The act was once considered a progressive statute, forcing companies to compensate seamen's widows, who previously would get nothing. But now it's an archaic law that means the families of people killed by employers' negligence on land get far more compensation than those killed by negligence at sea.
Reform Sunk by the Cruise Lines
Why does the statute impose outdated limits on liability, and why, when it was last amended, in the wake of the TWA Flight 800 crash, were those limits lifted only for airline victims? According to a story published on the Atlantic's website, the answer is simple: the cruise-ship industry's lobbying muscle.
On Monday, members of Congress heard testimony from the widows of workers killed on the Deepwater Horizon and reportedly vowed to change the law. If Congress delivers on that promise -- and that's a big if, since the Atlantic story notes the cruise industry successfully defeated an attempt to repair the law only a year ago -- will the fix be another narrow exemption, or will Congress really address the problem despite the ire of the cruise lines?
Why is the cruise industry so vociferously opposed to fixing the legislation? Well, the Atlantic piece has one tragic tale of a cruise ship disappearance, but the Guardian makes clear the case isn't unusual. Apparently, 34 passengers and two crew members went missing or were lost overboard on cruises from 2003 through January 2007. Those numbers don't include known suicides or other known deliberate jumpers. Thus, the strict liability limits of the current law essentially provide a kind of um, liquidated damages for so many potential claims that the current law is invaluable to the cruise industry.

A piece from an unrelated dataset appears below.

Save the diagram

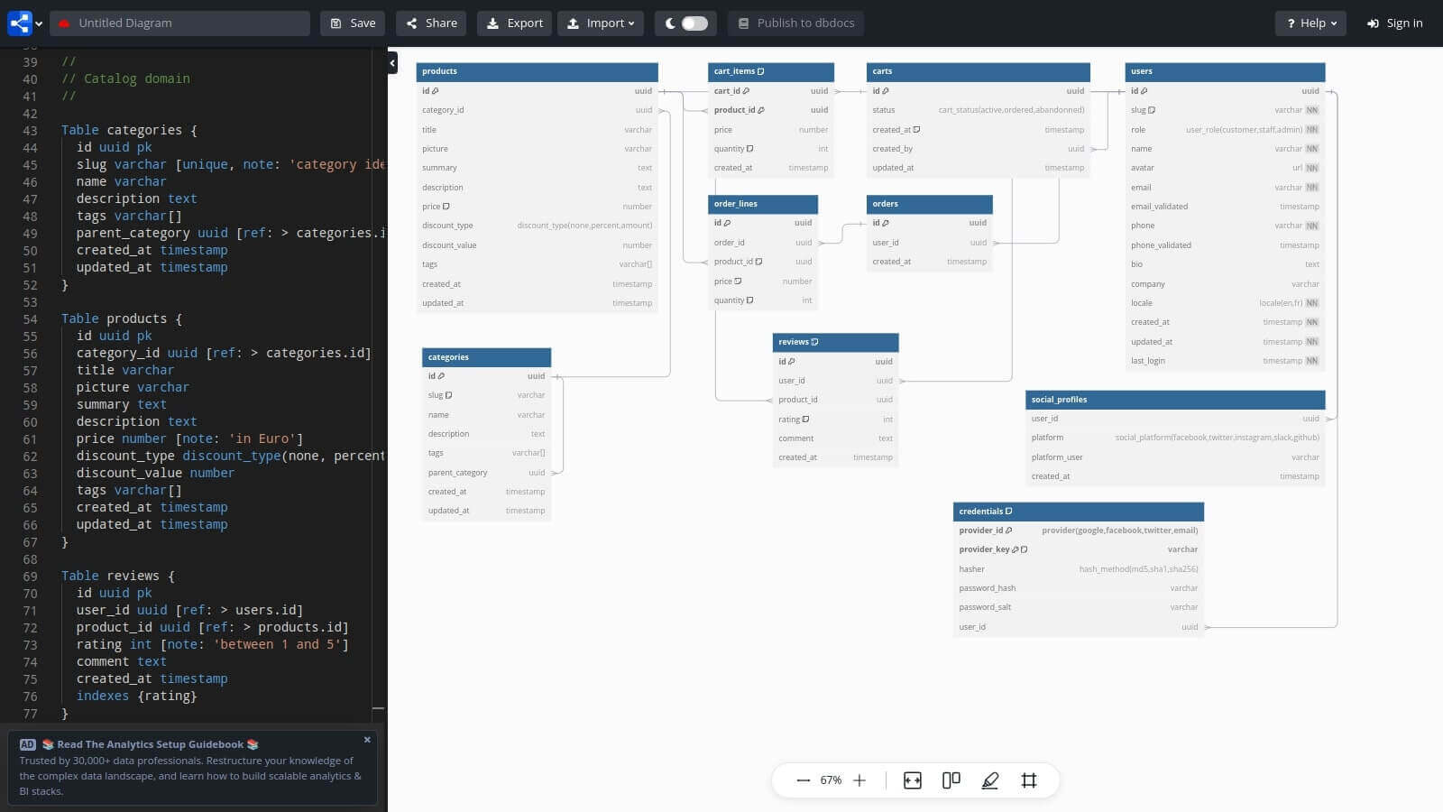click(x=352, y=23)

One Way to Calculate Deepwater Horizon Payouts
Nonetheless, a liability cap applies to how much a party can be forced to pay. If it wanted to, a negligent employer (such as BP appears to have been) could give the families of its killed workers far more than the Death on the High Seas Act requires. Surely the PR value of such a decision is worth something to BP.
If the oil giant decided to honor the spirit of its "pay all legitimate claims" promise and dole out amounts above the cap included in Death on the High Seas Act, how high should it go? Well, the Atlantic notes that at a land-based site, BP paid injured workers and the families of those killed $1.6 billion.
Perhaps the company should use that case as a scale for the Deepwater Horizon tragedy.